The only thing I can be certain of

If I'm going to write more stuff it made sense to start with "The purpose of life, the universe and everything" and fit the rest of the world into that. Doesn't it? Made sense to me.

As I was writing the blog post "The purpose of life, the universe and everything" I realized that the answer to such an important question should be based on what I knew with certainty, and not on commonly held assumptions or theories or illusions.

There's only one thing of which I can be certain, so I made that the basis for my argument.

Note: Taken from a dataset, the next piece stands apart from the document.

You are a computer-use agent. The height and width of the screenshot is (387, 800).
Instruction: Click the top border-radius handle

Then, after <embarrassing number of> minutes spent searching for an earlier post that I thought I had written on the subject, I decided I might not have written what I thought I'd written. It might have been another illusion.

So I wrote this.

And then I spent <embarrassing number of> minutes of my existence trying to decide whether to incorporate this into "The purpose of life, the universe, and everything" or making it a separate post, I decided to solve it with "Coin Flip" as I recommended to myself, here.

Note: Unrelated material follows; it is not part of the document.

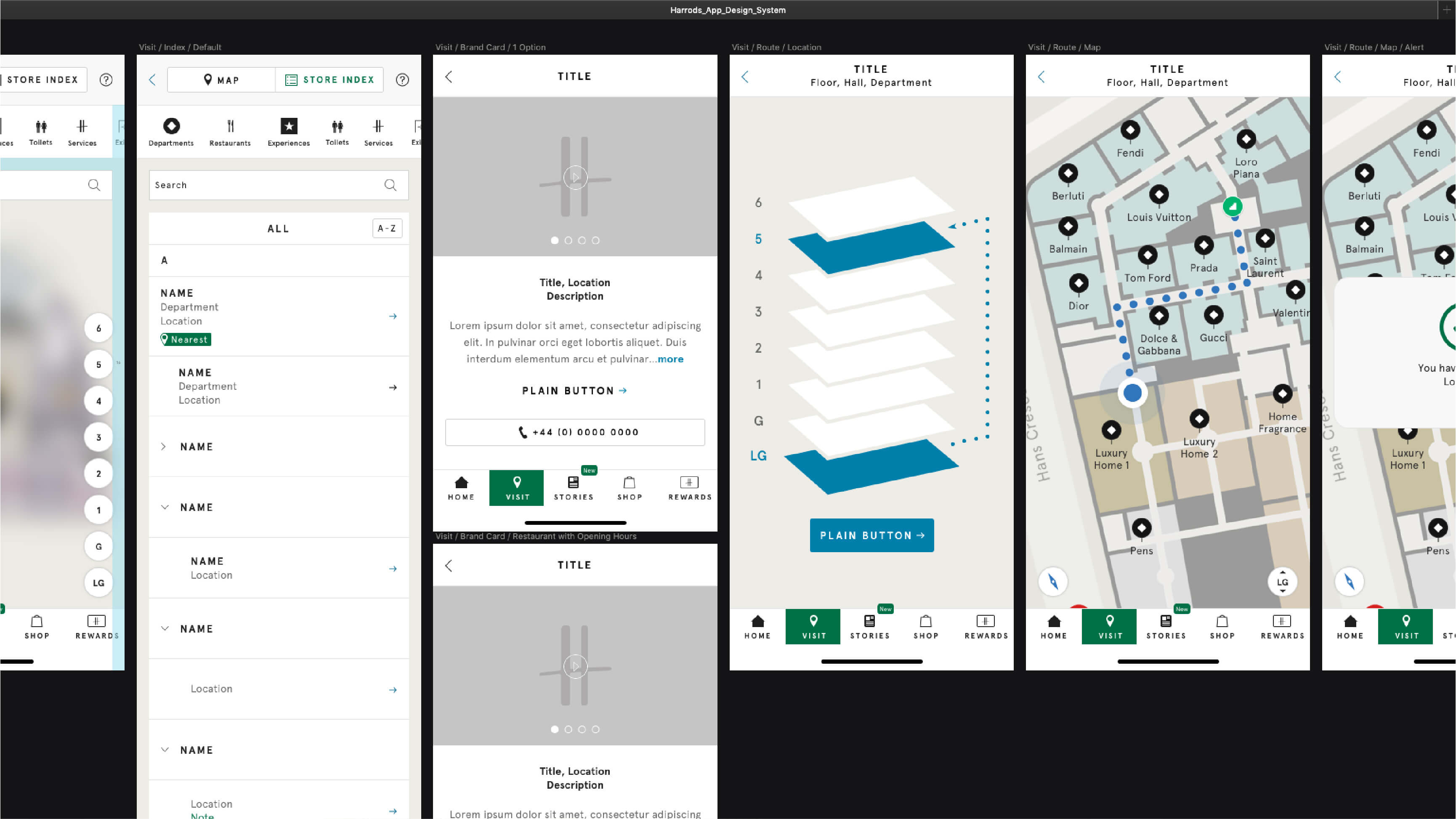The height and width of the screenshot is (819, 1456).
Task: Switch to the Map tab
Action: pos(221,80)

I did, in fact, write about the things that I learned from reading Sam Harris' book Waking Up. But I seem to have failed to write one of the most important points. So here's my do-over.
  1. If you examine something carefully and it changes into something different, then what you started to examine was an illusion.
  2. We know that the human perception system is subject to all kinds of illusions.
  3. We know that the way we perceive reality is based on a set of illusions. Each of our eyes gets a slightly different 2D image and our brain combines them to tell us that there is a 3D world "our there." There may be such a world, but we don't perceive it. Instead, we see an illusion created by our eyes and nervous system.
  4. The ONLY thing that can't be an illusion is my in-the-moment experience of my own consciousness. If I'm not conscious, right now, then there's nothing there to be tricked into experiencing conscious.
  5. Anything else CAN be an illusion. In another post I argue that it MUST be.
Some other observations:
  1. Most of the things that I do, I do automatically, without being conscious of doing them or having intended to do them. I say that they are done by my "conditioned self."
  2. My experience of "waking up" is the sudden transition to being "conscious of being conscious." But what was the earlier state? Conscious, but unconscious of being conscious? Unconscious? I don't know. I can only be sure of "conscious of being conscious" and only when I am in that state.
  3. My memories of having been more or less conscious at other times could all be illusions 
  4. The only thing I can be certain of is my present consciousness. Assuming that I am conscious.
  5. The "self," the "thing" that I perceive as being conscious could be an illusion. The BIG IDEA from Harris was this: after experiencing "waking up" see what I feel is now awake, and see whether it might also be an illusion.
  6. My experience: every time I carry out that last step, looking inward to "the thing that is conscious" I discover myself looking outward, at the world around me.
All that seems to have required me to write this, so that I can post this.